While the main right and centre parties are standing their ground, the business community has, paradoxically, taken steps towards greater transparency in recent years. The country’s three largest banks, UBS, Credit Suisse and Raiffeisen, as well as the agro-food giant Nestlé, the insurance company AXA Winterthur and Swiss International Air Lines, have all decided to publish their donations to political parties.

“We support the Swiss militia-based political system, independently of the positions of each party,” explains Jean-Paul Darbellay, spokesman for Credit Suisse. The country’s second bank sets aside an annual envelope of one million francs maximum, to be divided among the parties according to the number of parliamentary seats they have at national and cantonal levels. The sole condition is that the party must have at least five seats in the federal parliament.

Opaque pharma giants

It is then up to the parties to accept this money or not. “The Greens have decided to refuse donations from UBS and Credit Suisse for ethical reasons,” explains Balthasar Glättli, head of the Green Party’s parliamentary group. The Social Democrats, meanwhile, say they refuse donations from most banks and insurance companies, thus doing themselves out of a total of over CHF400,000 a year.

However, not all businesses are ready to go along with greater transparency.
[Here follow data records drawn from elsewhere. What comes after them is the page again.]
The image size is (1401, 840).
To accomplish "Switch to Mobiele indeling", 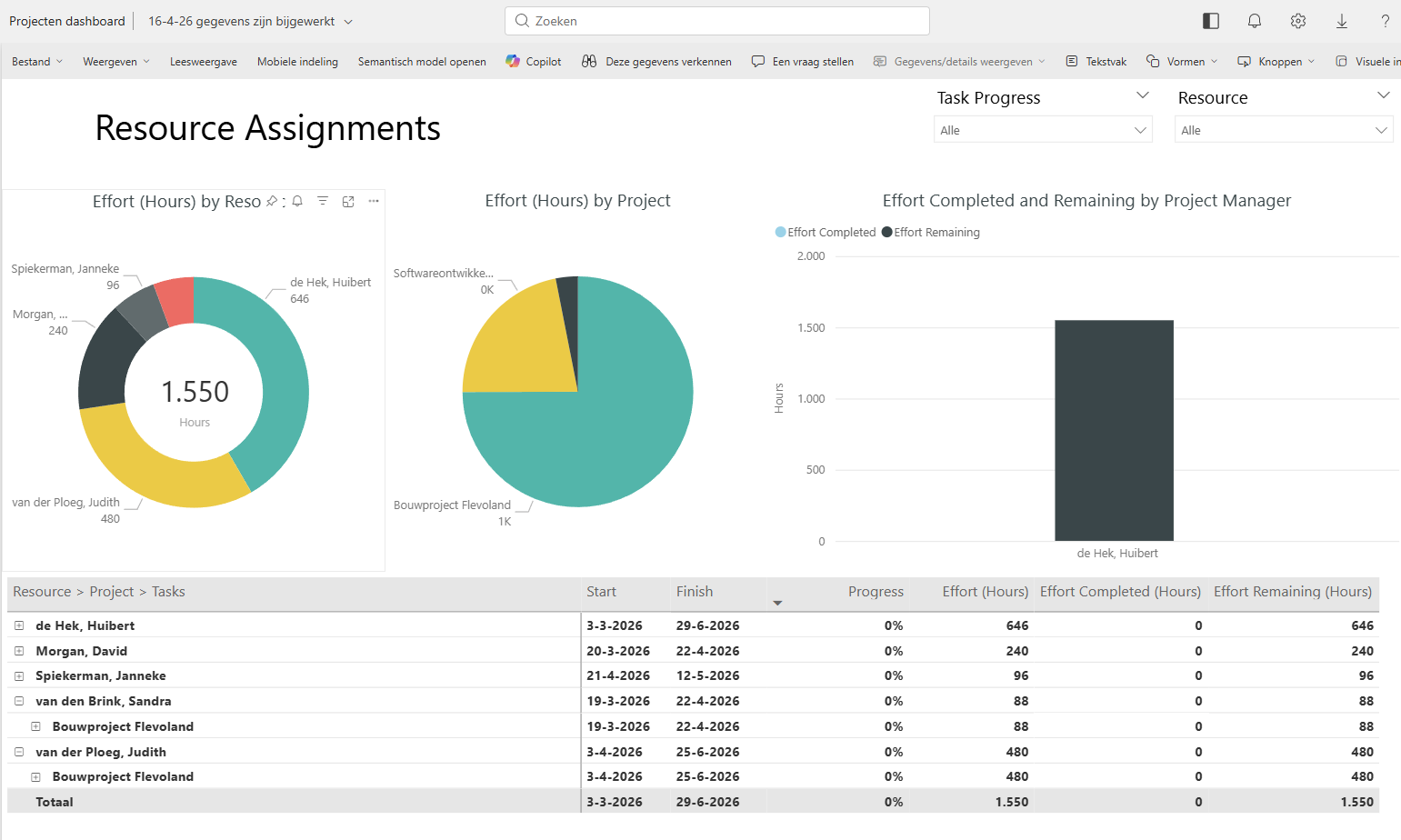I will click(297, 61).
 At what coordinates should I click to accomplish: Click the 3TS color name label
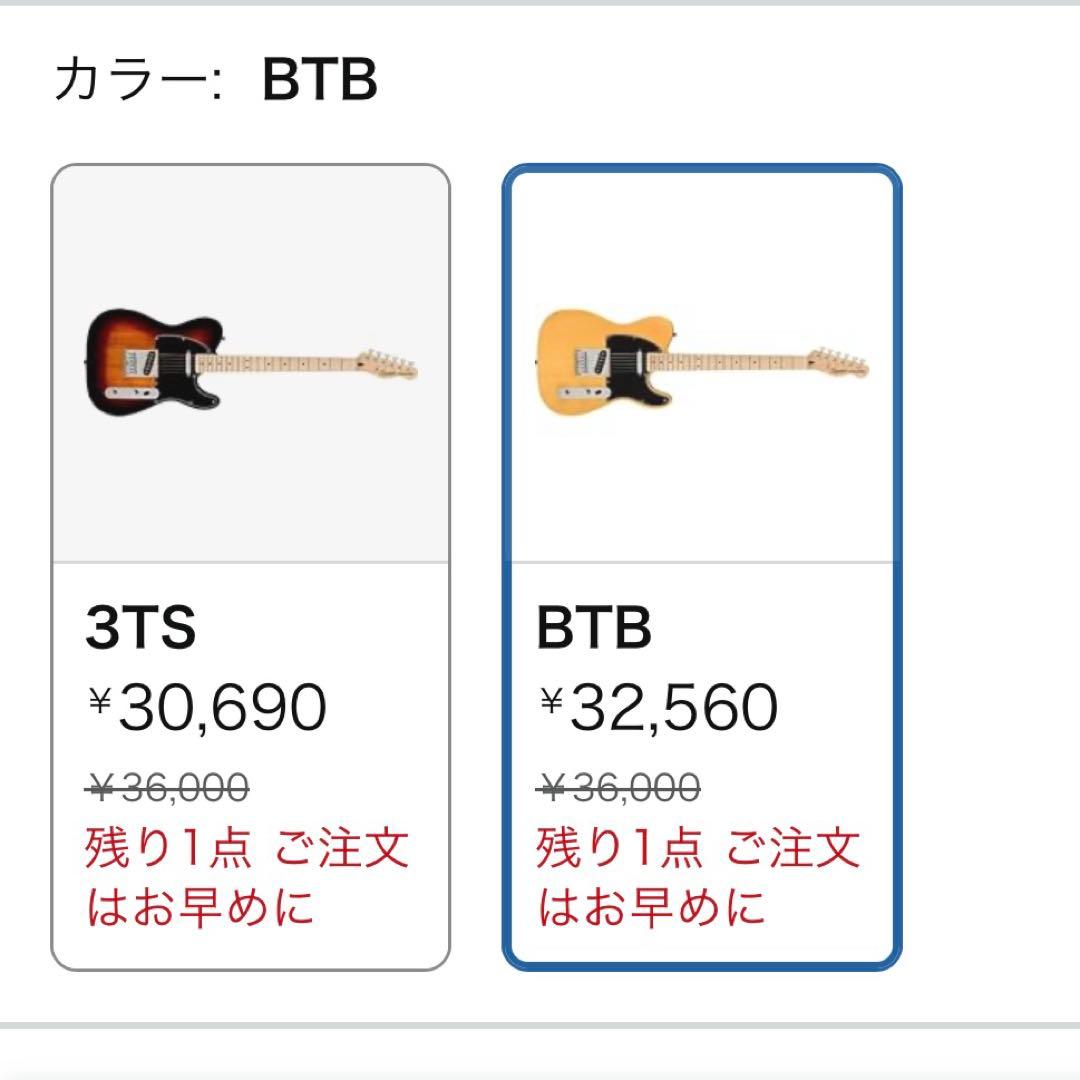coord(141,628)
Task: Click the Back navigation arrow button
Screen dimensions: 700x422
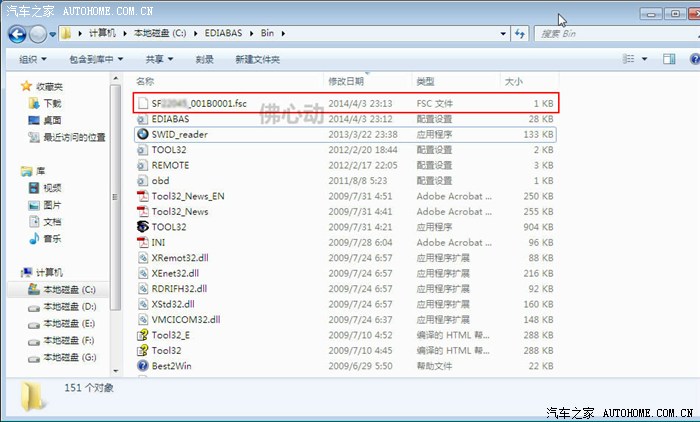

The pharmaceutical industry is the most reticent, as revealed by a survey by the weekly Handelszeitung earlier this year.

“A change in political culture is inevitable,” author Gernet is nonetheless convinced. “It will first affect the big businesses, which have to justify their expenses to their shareholders, and then by extension the political parties. At the end of the day, the credibility of Swiss democracy is at stake.”

Party budgets for the federal elections

– Swiss People’s Party: not provided

– Social Democratic Party: CHF1.4 million, as in 2011

– Radical Party: CHF3 million, roughly as in 2011

– Christian Democratic Party: CHF2 million, including the campaign for the initiative on tax exemption for family allowances, around the same as in 2011

– Green Party: CHF200,000, as in 2011

– Conservative Democratic Party: CHF500,000, an increase compared with 2011

– Liberal Green Party: CHF300,000, against CHF200,000 in 2011

According to a survey in Le External linkTempsExternal link, during the last federal elections in 2011 candidates seeking election or re-election to the House of Representatives had to pay out over CHF200,000 in Zurich and between CHF50,000 and 60,000 in Vaud, Geneva and Valais. The amount was less in small cantons (CHF10,000). 

Political parties in Switzerland are not funded by the state. During election campaigns, they all benefit from exactly the same services, such as the printing and delivery of ballot papers to all voters and presentation of all the parties in the Federal Chancellery’s explanatory note.